“Imagine-se em Portugal um hospital pronto há quase dois anos com os plásticos em cima das camas e dos equipamentos porque o Ministério da Saúde, que pede ajuda, não faz o contrato que deve fazer”, disse Rui Rio, em declarações aos jornalistas na sede do PSD no Porto.

Rio disse desconhecer se “a razão é política ou pessoal ou partidária”, mas criticou Marta Temido por esta, “com o Serviço Nacional de Saúde (SNS) a rebentar pelas costuras” manter Hospital Compaixão, em Miranda do Corvo, no distrito de Coimbra, fechado.

“A ministra da Saúde vem dizer em público — e tinha-me dito a mim perante o primeiro-ministro numa reunião há 15 dias — que o Hospital Compaixão, pronto e fechado, estava com acordo de 80 camas para servir a população do distrito de Coimbra, quando se veio a verificar que continua fechado”, descreveu Rui Rio, referindo-se a este caso como “um exemplo lamentável”.

E questionou: “Podemos todos estar seguros que não há mais caso nenhum? Não há mais nenhum caso do serviço privado e social que não esteja devidamente articulado?.

Sobre esta matéria, na terça-feira, a ministra da Saúde sublinhou que não há recursos humanos no Hospital de Miranda do Corvo e apelou aos partidos que parem de “enganar os portugueses” quando dizem que a instalação não está a ser aproveitada.

O tema foi levantado pelo deputado único da Iniciativa Liberal, João Cotrim de Figueiredo, na reta final do primeiro debate do ano com o Governo sobre política geral, na Assembleia da República, que durou mais de três horas.

“Não há um hospital onde há camas e onde há espaço, isso não é um hospital. Paremos de enganar os portugueses. Há enfermeiros para mandar para lá? Há médicos para mandar para lá? Não há. Houvesse e seria isso que faríamos agora”, respondeu a ministra.

Mas para Rui Rio não é compreensível que “com o país nesta situação, o Governo não utilize a capacidade instalada toda”.

Numa conferência de imprensa que serviu para reagiu à decisão do Governo de encerrar a partir de sexta-feira todas as escolas, o líder do PSD também aproveitou para fazer um apelo “a todos”.

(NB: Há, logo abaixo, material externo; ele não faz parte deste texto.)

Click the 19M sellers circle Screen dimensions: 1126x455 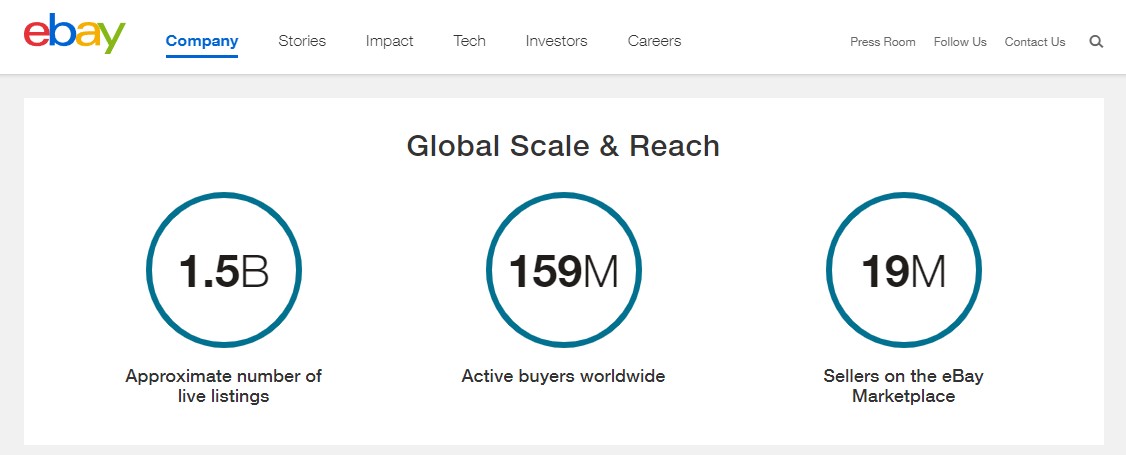(903, 270)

“Portugal vive uma situação dramática. A situação que Portugal vive não é muito diferente de uma guerra. Temos de estar unidos enquanto nação. Essa união enquanto nação neste momento, traduz-se no cumprimento das regras. Não interessa a cor do Governo. Não interessa se estamos muito, pouco ou nada de acordo com aquilo que é determinado, a obrigação de todos nós é cumprir”, concluiu.

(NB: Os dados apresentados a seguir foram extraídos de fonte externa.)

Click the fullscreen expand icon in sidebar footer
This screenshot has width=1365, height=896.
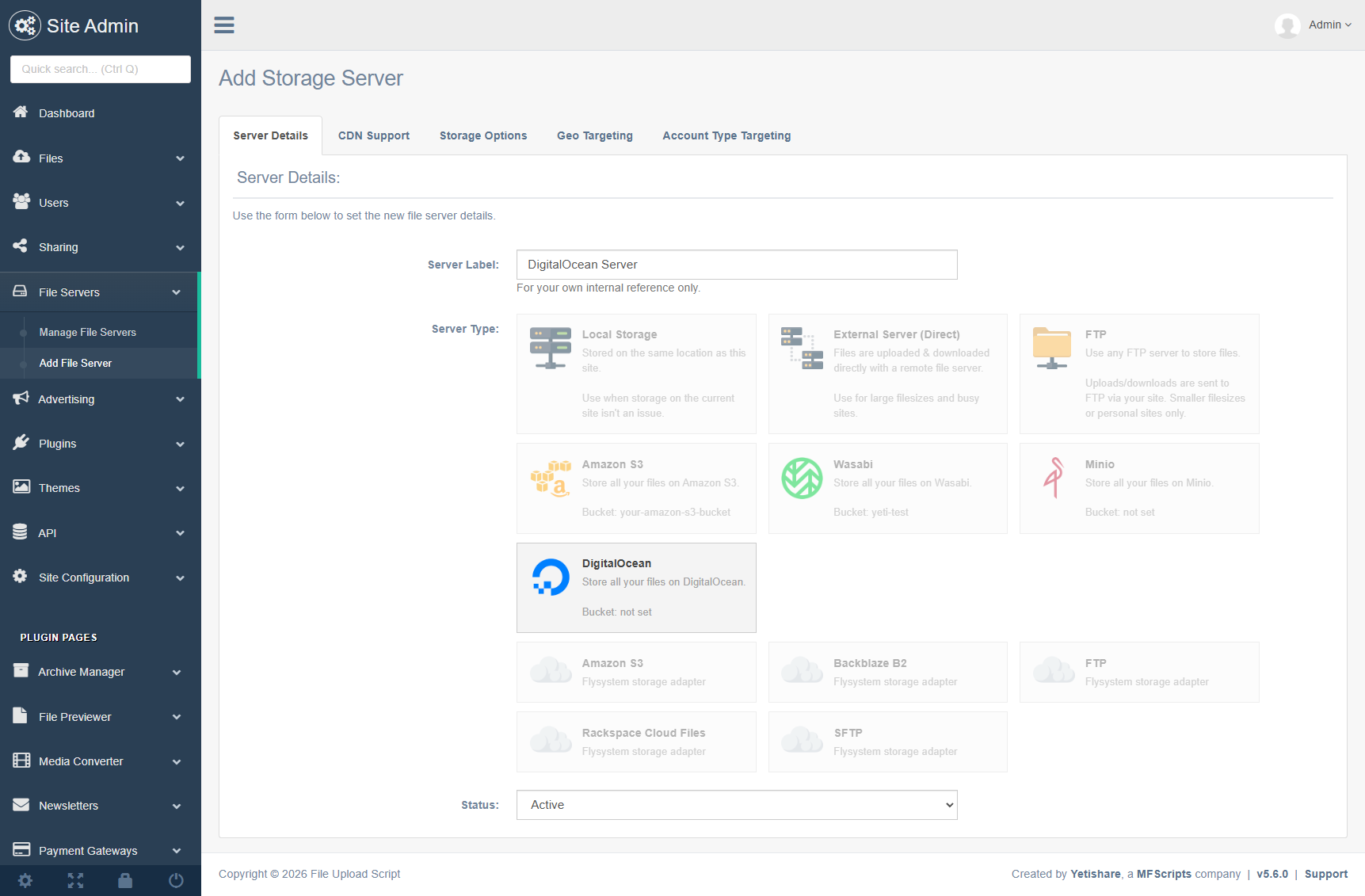(x=75, y=880)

Rui Rio sublinhou, na segunda semana consecutiva em que Portugal regista novos máximos diários de mortes e de infeção pelo novo coronavírus, que “os portugueses têm de estar unidos contra o inimigo comum”.

“Essa união traduz-se em cumprir as regras. Cumprir as regras é ficar em casa e só sair para situações que têm força maior”, frisou.

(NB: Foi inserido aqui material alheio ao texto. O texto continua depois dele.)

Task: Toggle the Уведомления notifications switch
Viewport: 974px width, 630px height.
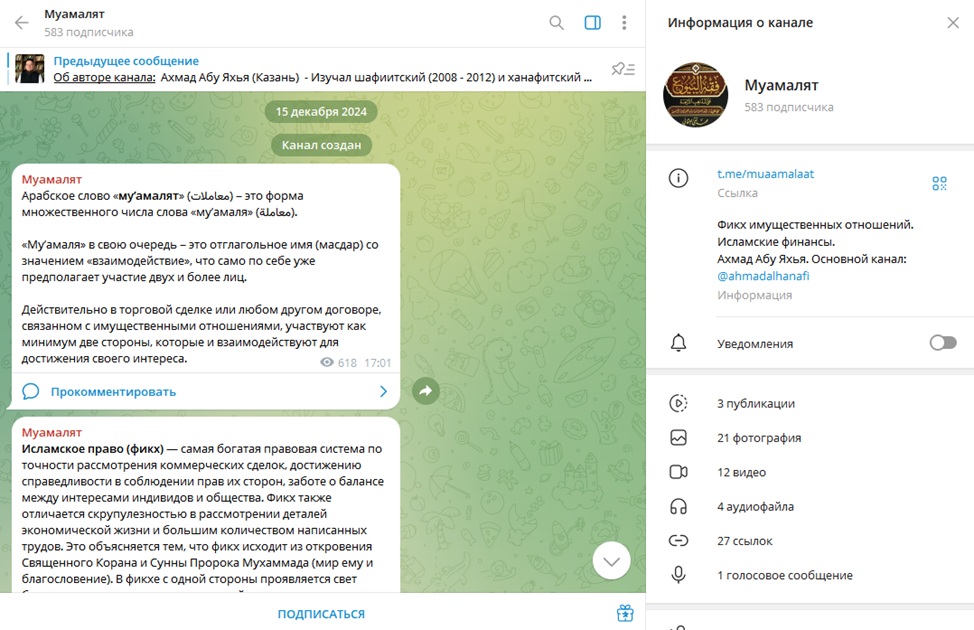Action: point(943,343)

A pandemia de covid-19 provocou, pelo menos, 2.075.698 mortos resultantes de mais de 96,8 milhões de casos de infeção em todo o mundo, segundo um balanço feito pela agência francesa AFP.

Em Portugal, morreram 9.686 pessoas dos 595.149 casos de infeção confirmados, de acordo com o boletim mais recente da Direção-Geral da Saúde.

A doença é transmitida por um novo coronavírus detetado no final de dezembro de 2019, em Wuhan, uma cidade do centro da China.